At the end of the 20th century, we know far more than our luckier grandparents about those mechanisms. As Fischer shrewdly observes, "torture, cruelty, degradation are necessary elements in destroying human beings because they make it easier for the perpetrators to kill. . . . Gratuitous cruelty conditions those who have to carry out mass killings; it makes it possible for them to do what they did." That has been as true in Latin America or Rwanda or Bosnia as it was in German-occupied Europe. Whatever their atrocities prove, it is not that the men of Battalion 101 were acting out of any preexisting "exterminist" beliefs. They doubtlessly loathed "the Jews" and agreed that they were one of the world's misfortunes. But to kill them willingly, even with enthusiasm, required a state of mind that had to be constructed, step by step, until the necessary condition of numbness was acquired. To dehumanize the victims, by applying bestial cruelty to them in the prelude to finally taking their lives, was the first, indispensable lesson to be mastered.
This point is eagerly snatched up by Finkelstein. Goldhagen, he claims, has painted himself into a corner by admitting that Germans with more Nazi indoctrination (like the uniformed SS) were actually less brutal to Jews than Germans who lacked party discipline and racialist training. Where does that leave the native "exterminist anti-Semitism" that Goldhagen attributes to the German nation? But here Finkelstein's fury runs ahead of his logic, and it's at about this stage in the book that the reader may begin to feel impatient with him.
The trouble with Finkelstein is that he is not content to win an argument. He carries on with foaming relish until he thinks he has stomped his opponent to dust. This is irritating, because so much of what he has to say is important as well as provocative. He makes, for instance, a distinction between "Holocaust scholarship" and "Holocaust literature"--the one historical and multicausal, the other "unhistorical and monocausal." The scholars agree that popular German anti-Semitism was only one of the factors behind Hitler's rise to power and the Final Solution. The litterateurs, in contrast, see the Nazi genocide as "the climax of a millennial Gentile hatred of Jews" and insist on the uniqueness of the Jewish Holocaust, something that must never be "relativized" by comparison to other genocidal slaughters.
Goldhagen's book, according to Finkelstein, is the first foray from Holocaust literature to invade the territory of scholarship. And he goes on to denounce the literature as a genre developed for "crass political motives" to provide moral support for the state of Israel. "Holocaust literature first flourished in the wake of the June 1967 Arab-Israeli war. This is the crucial context for comprehending the Goldhagen phenomenon."
Much of this is true, or partly true.

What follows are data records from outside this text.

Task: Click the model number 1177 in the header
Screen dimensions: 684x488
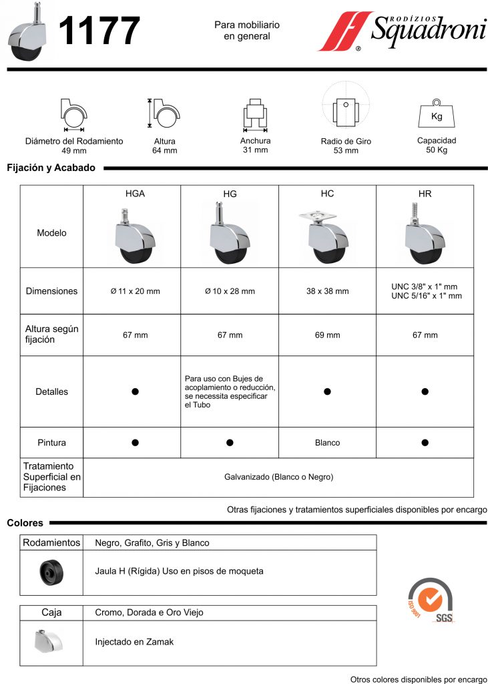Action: pyautogui.click(x=100, y=31)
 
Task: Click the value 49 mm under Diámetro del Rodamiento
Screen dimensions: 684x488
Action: pyautogui.click(x=74, y=151)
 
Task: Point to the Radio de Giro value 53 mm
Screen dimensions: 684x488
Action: pyautogui.click(x=346, y=151)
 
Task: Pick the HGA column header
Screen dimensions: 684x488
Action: pyautogui.click(x=135, y=194)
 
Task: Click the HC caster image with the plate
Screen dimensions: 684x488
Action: pyautogui.click(x=326, y=234)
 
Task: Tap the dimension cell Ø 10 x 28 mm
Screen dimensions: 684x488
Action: pyautogui.click(x=230, y=291)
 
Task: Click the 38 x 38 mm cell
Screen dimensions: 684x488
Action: pyautogui.click(x=327, y=291)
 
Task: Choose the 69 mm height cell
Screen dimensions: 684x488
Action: pyautogui.click(x=327, y=335)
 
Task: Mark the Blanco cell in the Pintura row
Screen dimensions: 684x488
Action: pyautogui.click(x=327, y=443)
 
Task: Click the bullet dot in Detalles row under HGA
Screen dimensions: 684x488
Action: pyautogui.click(x=135, y=391)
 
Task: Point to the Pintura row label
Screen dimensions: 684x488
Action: pyautogui.click(x=51, y=443)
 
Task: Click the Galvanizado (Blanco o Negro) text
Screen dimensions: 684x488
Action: pyautogui.click(x=278, y=477)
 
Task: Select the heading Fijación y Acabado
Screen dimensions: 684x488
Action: pyautogui.click(x=51, y=168)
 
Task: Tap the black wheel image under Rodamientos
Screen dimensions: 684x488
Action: pyautogui.click(x=51, y=572)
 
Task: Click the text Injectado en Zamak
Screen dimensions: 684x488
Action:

But Finkelstein puts it so ruthlessly with such extremes and reductions that he comes close to producing his own Holocaust "anti-literature." The truth is more complicated, and--to go back to the central piece of evidence here--it would be tragic if anybody concluded from Finkelstein that the tale of Police Battalion 101 is not worth studying. This testimony is one of the most terrible documents to emerge from the 20th century. If Goldhagen fails to extract from it conclusive evidence for his main thesis, the story of that unit nonetheless shows that "ordinary" Germans could be induced to show pitiless savagery to Jews and that a substantial percentage of other "ordinary" Germans must have known what was going on.
Fischer in "The History of an Obsession" sums up the current state of opinion among historians. "One emerging consensus . . . indicates that the German people did not subscribe to the biological-racial Jew-hatred of the Nazi leadership. The best judgment on the nature of public Judeophobia in Nazi Germany and its effects is that of Norman Cohn, who argued that 'the majority was conditioned not so much to fanatical hatred as to utter indifference.' This was no small achievement, for it was all that the murderers needed by way of public support to carry out their crime."